С великим трудом Иисус заставил себя спуститься к источнику, который желтел внизу, ибо но краям его множество прокаженных обмывали свои обезображенные тела, а вперемежку с ними — принесенные на руках парализованные, которых близкие их обмывали заботливо той же желтой водой; и в этой воде предстояло совершить омовение и ему, Иисусу, здоровому телом, в полном расцвете сил. Зачем?
Наставник словно прочитал мысли подопечного, хотя Иисус всячески старался скрыть свое состояние, и тихо сказал:
— Свершить омовение совместно с несчастными — невелик подвиг. Принять всю их боль и страдания за грехи их на себя — подвиг истинный. К нему нужно готовить себя не столько со рвением, сколько с желанием и открытой душой.
У Иисуса защемило сердце. Неужто ему уготован путь подвижничества? Никто прежде так открыто не говорил ему об этом. Ни мама. Ни отец, ни Посвященные в тайном центре ессеев. Посильна ли для него такая ноша?
Этот вопрос теперь он станет задавать себе все чаще и чаще. И в годы подготовки к Посвящению, и на всех степенях Посвящения, но особенно после четвертого уровня, который дается только тому, кому старейшины Посвященные определили высокую пророческую миссию, однако, не принуждая к ней, а рассчитывая лишь на добровольное возложение, на себя этой миссии. Старейшины лишь утверждали такое важное решение Посвященного четвертой степени.
Задумаешься, когда твоя судьба в твоих собственных руках.
Иисус, получив третью степень Посвящения, считал учебу свою законченной и всей душой уже стремился домой, к маме и братьям, но его попросили повременить, чтобы познал бы он самое сокровенное во всех науках, но особенно в науке действовать внутренней силой своей на души людей, покоряя их Глаголом Господним, и силой своего духа, благословленного Господом, возвращать к жизни даже мертвых. А это значит, еще несколько лет впитывать в себя все то, что говорят наставники, читать и перечитывать древние книги; главное же — тренировать свою волю, добиваясь того, чтобы в нужный момент суметь сконцентрировать все свои духовные силы и одолеть неодолимое для простого смертного.
Подобное могли только Великие Посвященные.
Иисус оправдывал надежды Посвященных ессеев, более того, он покорял их быстрыми результатами, и однажды они с легким сердцем объявили ему:
— Завтра вечером — Посвящение в Великие.
Ночь и день прошли в волнении. Иисус пытался представить, как все будет происходить, однако фантазии его оказались бедными по сравнению с тем, как торжественно и вместе с тем назидательно свершалось великое.
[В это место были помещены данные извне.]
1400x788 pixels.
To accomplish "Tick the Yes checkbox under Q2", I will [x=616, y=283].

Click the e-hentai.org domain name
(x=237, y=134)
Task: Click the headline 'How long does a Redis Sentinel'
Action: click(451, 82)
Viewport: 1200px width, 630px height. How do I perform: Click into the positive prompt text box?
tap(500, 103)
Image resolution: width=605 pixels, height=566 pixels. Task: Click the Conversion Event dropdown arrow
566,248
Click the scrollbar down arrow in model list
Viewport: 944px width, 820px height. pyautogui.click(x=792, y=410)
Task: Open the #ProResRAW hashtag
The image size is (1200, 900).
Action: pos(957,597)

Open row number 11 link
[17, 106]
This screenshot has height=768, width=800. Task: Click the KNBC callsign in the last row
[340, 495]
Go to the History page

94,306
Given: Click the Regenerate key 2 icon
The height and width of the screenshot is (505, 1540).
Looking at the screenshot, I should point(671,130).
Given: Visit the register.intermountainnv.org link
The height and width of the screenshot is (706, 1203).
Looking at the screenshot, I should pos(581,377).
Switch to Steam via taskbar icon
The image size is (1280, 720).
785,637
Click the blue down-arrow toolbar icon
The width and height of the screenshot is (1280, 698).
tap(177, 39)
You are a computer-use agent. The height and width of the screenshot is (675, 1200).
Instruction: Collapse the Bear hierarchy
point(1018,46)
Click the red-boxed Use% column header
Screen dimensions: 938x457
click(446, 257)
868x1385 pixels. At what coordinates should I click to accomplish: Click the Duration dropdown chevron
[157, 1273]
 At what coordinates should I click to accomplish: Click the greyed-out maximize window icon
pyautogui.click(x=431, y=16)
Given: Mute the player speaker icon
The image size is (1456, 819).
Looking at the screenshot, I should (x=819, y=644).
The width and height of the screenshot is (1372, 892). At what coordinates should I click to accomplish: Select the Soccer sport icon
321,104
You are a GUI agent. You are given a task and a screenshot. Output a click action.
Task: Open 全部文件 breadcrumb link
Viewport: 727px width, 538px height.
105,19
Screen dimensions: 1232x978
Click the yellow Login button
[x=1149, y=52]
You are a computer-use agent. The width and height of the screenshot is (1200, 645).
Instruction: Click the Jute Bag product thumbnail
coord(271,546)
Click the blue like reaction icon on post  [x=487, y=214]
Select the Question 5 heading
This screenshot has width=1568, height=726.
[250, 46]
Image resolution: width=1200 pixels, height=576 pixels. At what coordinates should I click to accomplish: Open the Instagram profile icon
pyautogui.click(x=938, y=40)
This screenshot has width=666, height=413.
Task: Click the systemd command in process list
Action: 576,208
Тайная пещера, высеченная в горе, более похожая на храмовый просторный зал. В центре — алтарь. По стенам — сиденья из камня. В зале-пещере лишь Глава тайной общины ессеев и старейшины Посвященные. Они с поклоном встретили Иисуса. И в полном молчании.
Полумрак и тишина. Абсолютная тишина. Довольно долгое время. Чтобы подчеркнуть торжественность момента.
Вот, наконец, в глубине бокового хода, тоже рукотворного, прорубленного стараниями ессеев-тружеников, прорезался факельный свет. Он все ближе и ближе; и вот в зал входят три Посвященные пророчицы, неся в правых руках факелы, в левых — пальмовые ветви. Они в идеально белых льняных одеждах. Не обращая внимания ни на Главу ордена, ни на других Посвященных, они подходят к Иисусу и приветствуют нового Великого Посвященного как супруга и царя, которого ждет подвижничество, равное подвигу: путь Илии, путь Самсона, путь Самуила, путь Иоанна Крестителя.